Dans un écrin sublime et porté par des interprétations remarquables, Jane Campion réalise une œuvre romantique au sens autant plein que littéraire du terme.
On y verra donc de jeunes adultes découvrir l'amour, ses tourments et ses passions, ses joies et ses douleurs (les premières, aussi tranchantes que des lames - scènes touchantes à la clef -). On lancera à tout va des certitudes éternelles balayées quelques temps plus tard, on y exprimera des sentiments extrêmes qu'on oubliera aussitôt, y ressentira des peines incommensurables mais furtives, on s'y fera des promesses et vivra dans un rêve, celui d'un printemps infini ("There's no autumn here, go away" dira-t-on à une feuille morte), d'un lit de fleurs dans lequel on s'étend pour réfléchir très puérilement à la vie que l'on n'a pas encore vécue mais qu'on croit connaître toute entière. A grands coups de phrases pompeuses, de discours ampoulés et de poèmes habités, on disséquera l'amour, en se la refusant toujours, en s'inventant des obstacles qui jamais n'existent.
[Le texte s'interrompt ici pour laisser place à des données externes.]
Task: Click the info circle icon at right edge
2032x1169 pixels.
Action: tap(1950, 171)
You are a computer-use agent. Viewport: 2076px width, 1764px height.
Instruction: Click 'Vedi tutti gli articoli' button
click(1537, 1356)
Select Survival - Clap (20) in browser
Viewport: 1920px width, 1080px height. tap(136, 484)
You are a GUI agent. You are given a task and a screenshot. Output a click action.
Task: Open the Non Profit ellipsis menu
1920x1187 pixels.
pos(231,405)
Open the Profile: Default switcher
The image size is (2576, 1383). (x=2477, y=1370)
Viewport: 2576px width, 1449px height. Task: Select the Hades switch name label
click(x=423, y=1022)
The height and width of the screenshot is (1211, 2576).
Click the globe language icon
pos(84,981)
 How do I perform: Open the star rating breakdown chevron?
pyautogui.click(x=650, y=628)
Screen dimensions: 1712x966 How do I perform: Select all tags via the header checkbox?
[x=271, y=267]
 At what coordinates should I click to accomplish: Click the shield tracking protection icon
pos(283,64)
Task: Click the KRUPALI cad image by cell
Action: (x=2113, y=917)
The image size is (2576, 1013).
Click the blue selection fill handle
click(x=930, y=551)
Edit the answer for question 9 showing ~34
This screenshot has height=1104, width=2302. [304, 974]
Le récit prend donc la forme d'un interminable et souvent ennuyeux commencement impossible d'une histoire qui, à force de ne jamais se faire, semblerait presque n'être pas voulue. En s'inventant un amour impossible dans un cadre qui lui donne pourtant toutes ses chances (maison partagée, famille ouverte, ami insistant certes mais qui ne mériterait qu'à être engueulé un bon coup), le film s'enlise et applique une mécanique longue, lourde et redondante qui donne le sentiment cauchemardesque de courir sans pouvoir avancer. En sur-place permanent l'émotion ne pointe donc qu'à de trop rares instants.
Ces rares instants sont ceux qu'offre la mise en scène superbe de Jane Campion, sa gestion des couleurs et des lumières d'une beauté rare, ses gros plans impressionnants, sa caméra parfois portée et sa profondeur de champ réduite qui donne une véritable douceur à l'image, comme une caresse qui cajole et embrasse ses comédiens. Quelques scènes d'amour et de complicité, de jeux d'enfants dans une nature en pleine effervescence (bourgeons qui éclosent et gazouillis d'oiseaux) sont belles à pleurer, grâce notamment à la superbe (mais trop rare) bande originale de Mark Bradshaw.
Jane Campion livre donc des images mémorables, comme des portraits de grands peintres, notamment lorsqu'elle capte ses personnages de profil (jolie image du couple en ying-yang dans son lit, dans une vue en plongée).
C'est donc peut-être de profil et en allant moins frontalement dans la tragédie romantique et tous ses gimmicks, voire ses clichés, que Jane Campion aurait pu réussir ce film qui échoue malheureusement dans ce pour quoi il était pourtant fait : émouvoir.